Wednesday, March 17, 2021

Sqoop performance improvement

In General, performance tuning in Sqoop can be achieved by:

  • Controlling Parallelism
  • Controlling Data Transfer Process

Controlling Parallelism:

Sqoop works on the MapReduce programming model implemented in Hadoop. Sqoop imports exports data from most relational databases in parallel. The number of map tasks per job determines it’s parallelism. By controlling the parallelism, we can handle the load on our databases and hence its performance. Here are a couple of ways in Sqoop jobs to exploit parallelism:

Changing the number of mappers

Typical Sqoop jobs launch four mappers by default. To optimise performance, increasing the map tasks (Parallel processes) to an integer value of 8 or 16 can show an increase in performance in some databases.

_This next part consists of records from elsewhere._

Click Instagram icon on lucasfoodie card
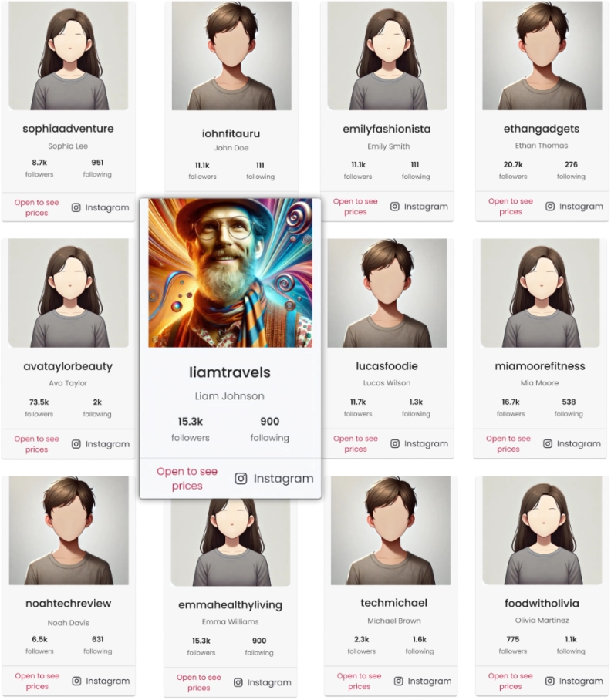This screenshot has width=611, height=700. click(x=395, y=444)
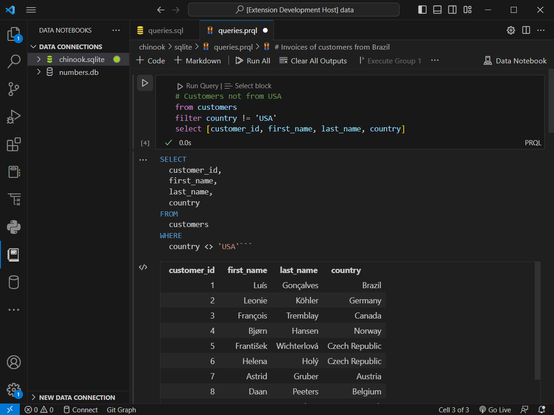Click Clear All Outputs button
This screenshot has height=415, width=554.
pyautogui.click(x=313, y=61)
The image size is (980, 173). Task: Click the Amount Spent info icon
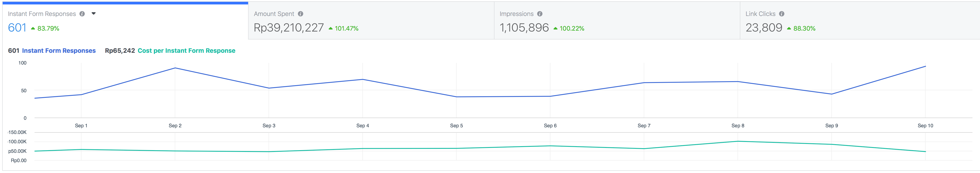tap(300, 14)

By using the -m or --num-mappers parameter we can set the degree of parallelism in Sqoop. Changing the number of mappers to 10 for example:

sqoop import  
--connect jdbc:mysql://mysql.example.com/sqoop \
--username sqoop \
--password sqoop \
--table cities \
--num-mappers 10

A few things to keep in mind is that the number of map tasks should be less than the maximum number of parallel database connections possible. The increase in the degree of parallelism should be lesser than that which is available within your MapReduce cluster.

Split By Query

When performing parallel imports, Sqoop needs a criterion by which it can split the workload. Sqoop uses a splitting column to split the workload. By default, Sqoop will identify the primary key column (if present) in a table and use it as the splitting column. The low and high values for the splitting column are retrieved from the database, and the map tasks operate on evenly-sized components of the total range.

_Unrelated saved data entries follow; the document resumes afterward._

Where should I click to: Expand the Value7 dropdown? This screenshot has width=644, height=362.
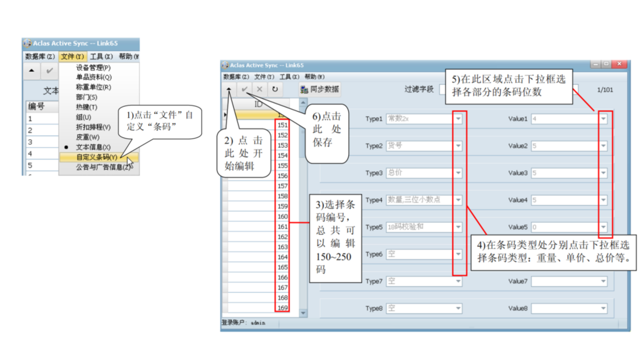tap(603, 281)
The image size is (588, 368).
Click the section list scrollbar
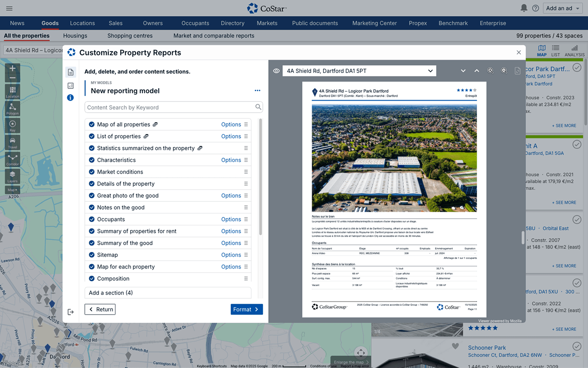pyautogui.click(x=260, y=176)
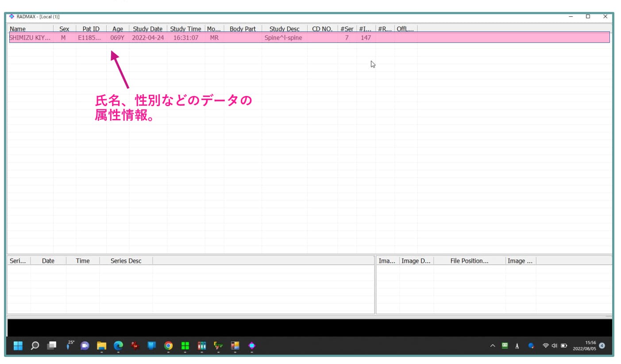This screenshot has width=621, height=364.
Task: Sort studies by the Name column header
Action: (x=18, y=29)
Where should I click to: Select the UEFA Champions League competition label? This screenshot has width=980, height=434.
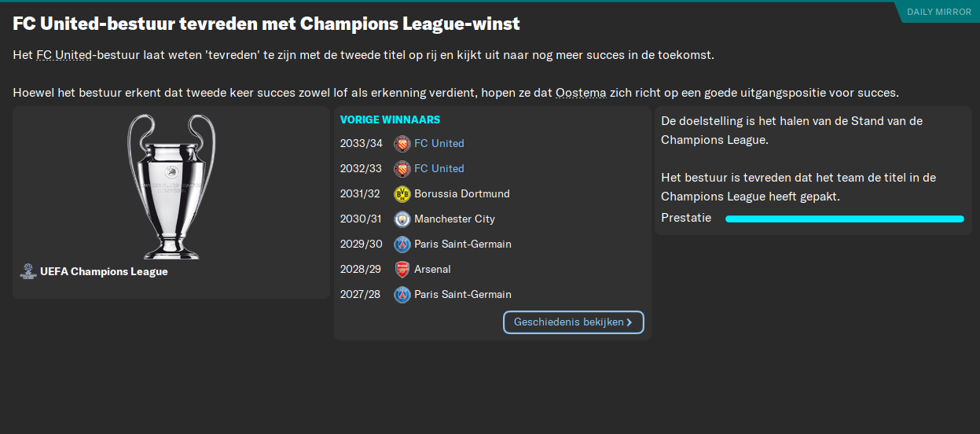pos(104,272)
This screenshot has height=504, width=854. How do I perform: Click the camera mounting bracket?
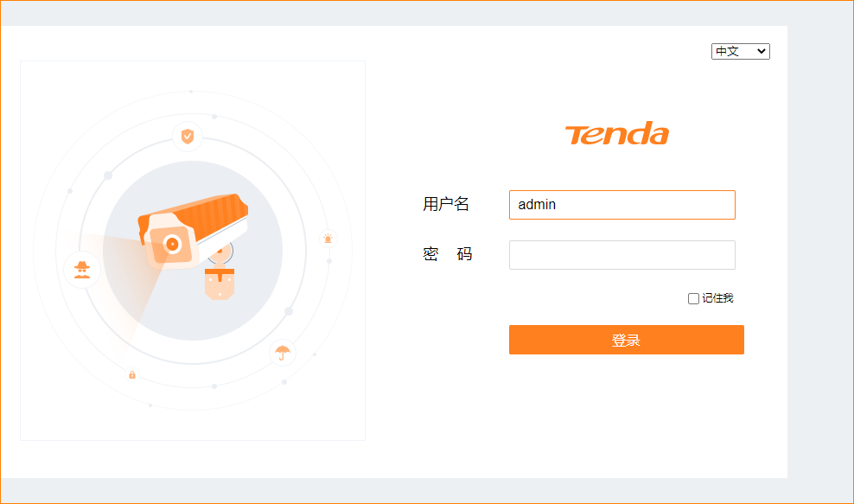pyautogui.click(x=220, y=282)
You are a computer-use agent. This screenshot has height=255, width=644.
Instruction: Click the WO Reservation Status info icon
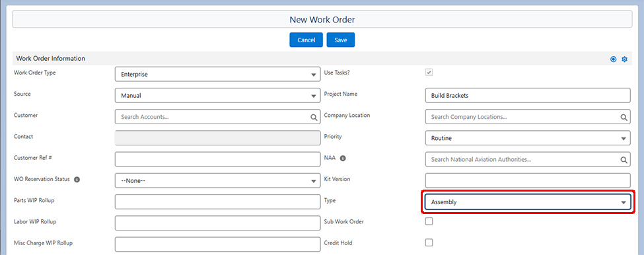tap(77, 180)
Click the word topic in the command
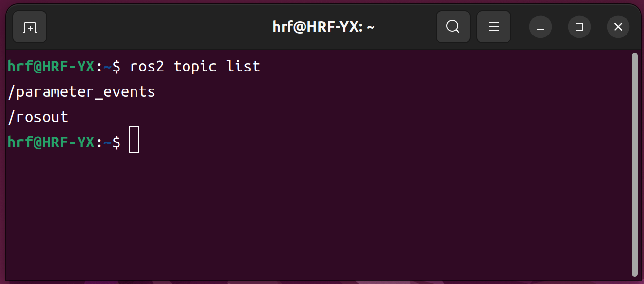Viewport: 644px width, 284px height. click(195, 67)
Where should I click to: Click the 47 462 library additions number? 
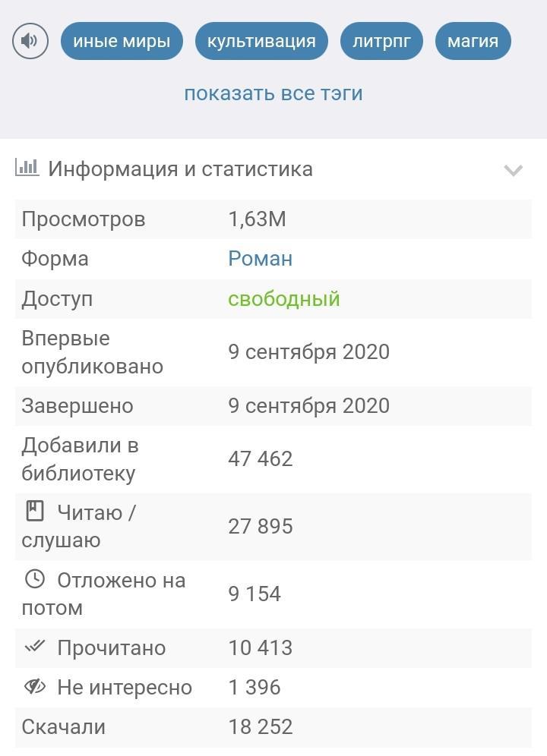tap(261, 458)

The --split-by parameter splits the column data uniformly on the basis of the number of mappers specified. The syntax for --split-by is given by:

sqoop import  
--connect jdbc:mysql://mysql.example.com/sqoop \
--username sqoop \
--password sqoop \
--table cities \

--split-by city_id 

Custom Boundary Queries

As seen before split-by uniformly distributes the data for import. If the column has non-uniform values, boundary-query can be used if we do not get the desired results while using the split-by argument alone.

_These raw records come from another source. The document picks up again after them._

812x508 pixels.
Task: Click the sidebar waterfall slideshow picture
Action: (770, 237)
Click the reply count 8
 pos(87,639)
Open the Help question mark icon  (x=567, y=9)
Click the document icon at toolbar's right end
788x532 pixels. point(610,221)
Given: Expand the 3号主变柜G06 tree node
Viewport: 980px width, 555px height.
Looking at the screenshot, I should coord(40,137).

Ideally, we configure the boundary-query parameter with the min(id) and max(id) along with the table name.

sqoop import \
--connect jdbc:mysql://mysql.example.com/sqoop \
--username sqoop \
--password sqoop \
--query 'SELECT normcities.id, \
countries.country, \
normcities.city \
FROM normcities \
JOIN countries USING(country_id) \
WHERE $CONDITIONS' \
--split-by id \
--target-dir cities \
--boundary-query "select min(id), max(id) from normcities"

Here $CONDITIONS is used internally by Sqoop and will be expanded to pick the min and max id of the cities table to split the data. By using custom values, efficient partitions are derived splitting the data resulting in performance improvement in general.